I have several large xml.bz2 files from which I need to parse.
I am interested in getting context in <text></text>
. These xml files are mal-formatted, lacking <mediawiki xml:lang="en"></mediawiki xml:lang="en">
at the start and end (as https://en.wikipedia.org/wiki/Help:Export shows). As I run my code as below:
from lxml import etree
context = etree.iterparse("pages1.xml", tag = "text")
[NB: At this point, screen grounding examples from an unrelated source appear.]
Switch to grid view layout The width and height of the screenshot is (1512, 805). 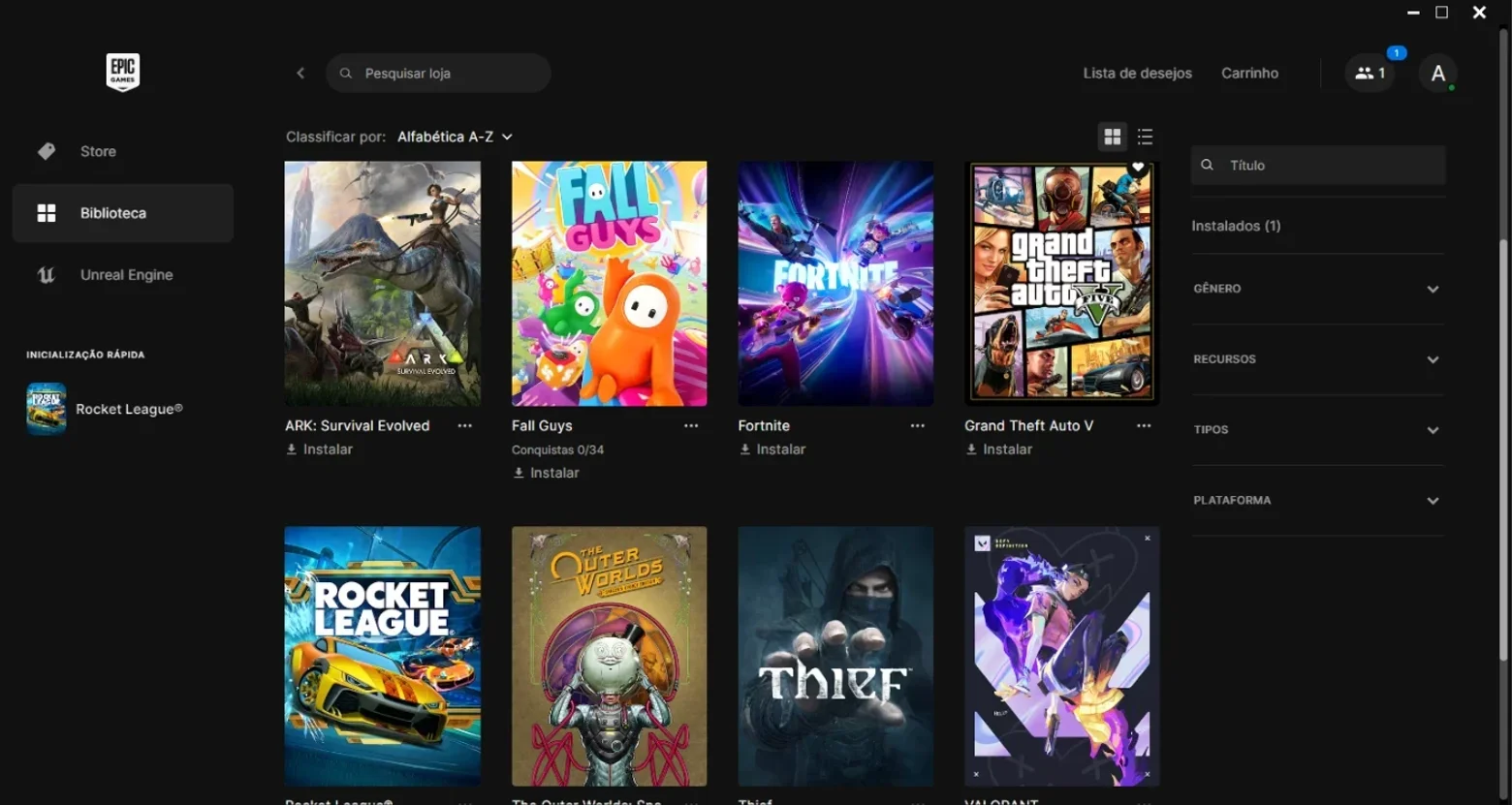(x=1113, y=137)
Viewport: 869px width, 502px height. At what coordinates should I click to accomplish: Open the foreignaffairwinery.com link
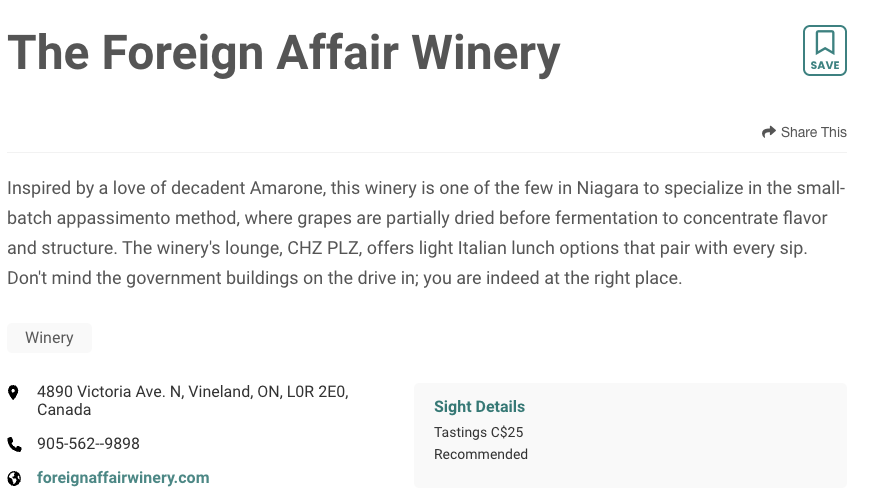coord(123,478)
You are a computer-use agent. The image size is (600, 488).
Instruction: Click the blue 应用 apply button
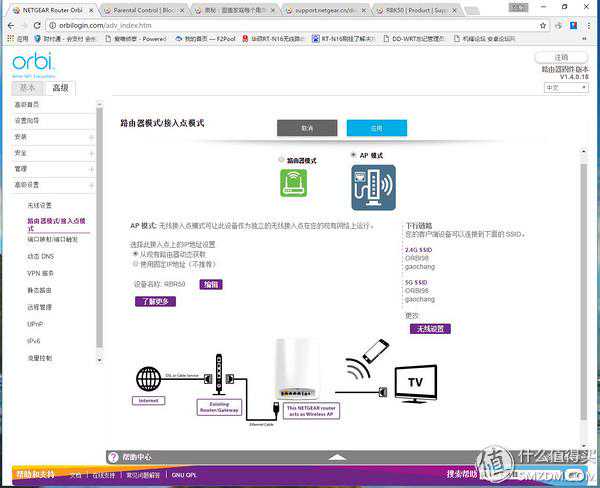pos(376,128)
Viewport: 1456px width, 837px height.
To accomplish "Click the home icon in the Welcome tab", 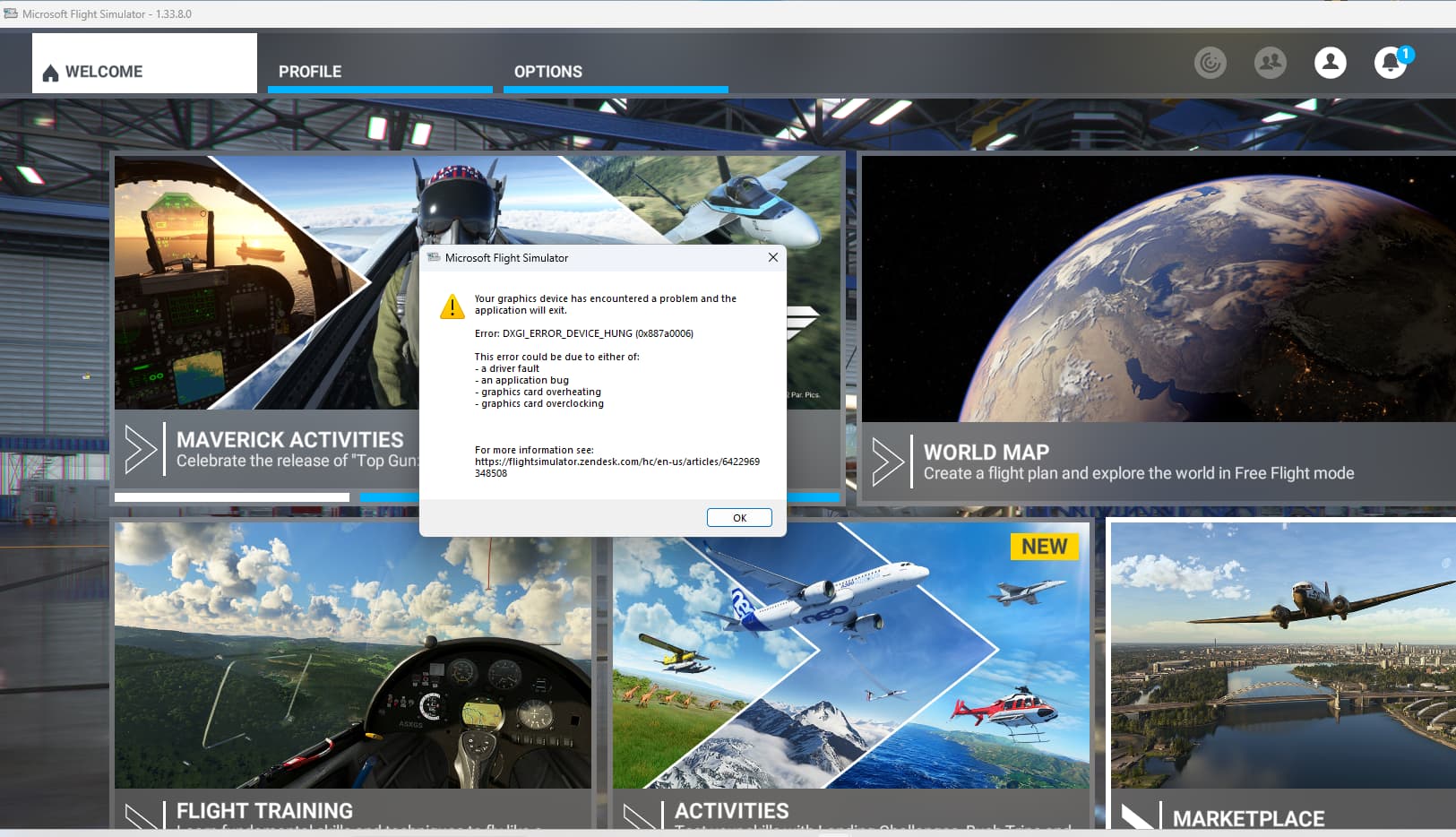I will point(50,73).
for event, elem in context :
print elem.xpath( 'description/text( )' )
elem.clear( )
while elem.getprevious( ) is not None :
del elem.getparent( )[0]
del context
I received the error
lxml.etree.XMLSyntaxError: Extra content at the end of the document, line 256, column 3
I searched and found this post parsing large xml file with Python - etree.parse error, which suggests wrapping the entire XML with a tag. I am confused, however, how to add the main tag to an existing document. The structure of the xml file I have is as below. I highly appreciate your help. Thank you.
<page>
<title>Page title</title>
<!-- page namespace code -->
<ns>0</ns>
<id>2</id>
<!-- If page is a redirection, element "redirect" contains title of the page redirect to -->
<redirect title="Redirect page title" />
<restrictions>edit=sysop:move=sysop</restrictions>
<revision>
<timestamp>2001-01-15T13:15:00Z</timestamp>
<contributor>
<username>Foobar</username>
<id>65536</id>
</contributor>
<comment>I have just one thing to say!</comment>
<text>A bunch of [[text]] here.</text>
<minor />
</revision>
<revision>
<timestamp>2001-01-15T13:10:27Z</timestamp>
<contributor><ip>10.0.0.2</ip></contributor>
<comment>new!</comment>
<text>An earlier [[revision]].</text>
</revision>
<revision>
<!-- deleted revision example -->
<id>4557485</id>
<parentid>1243372</parentid>
<timestamp>2010-06-24T02:40:22Z</timestamp>
<contributor deleted="deleted" />
<model>wikitext</model>
<format>text/x-wiki</format>
<text deleted="deleted" />
<sha1/>
</revision>
</page>
<page>
<title>Talk:Page title</title>
<revision>
<timestamp>2001-01-15T14:03:00Z</timestamp>
<contributor><ip>10.0.0.2</ip></contributor>
<comment>hey</comment>
<text>WHYD YOU LOCK PAGE??!!! i was editing that jerk</text>
</revision>
</page>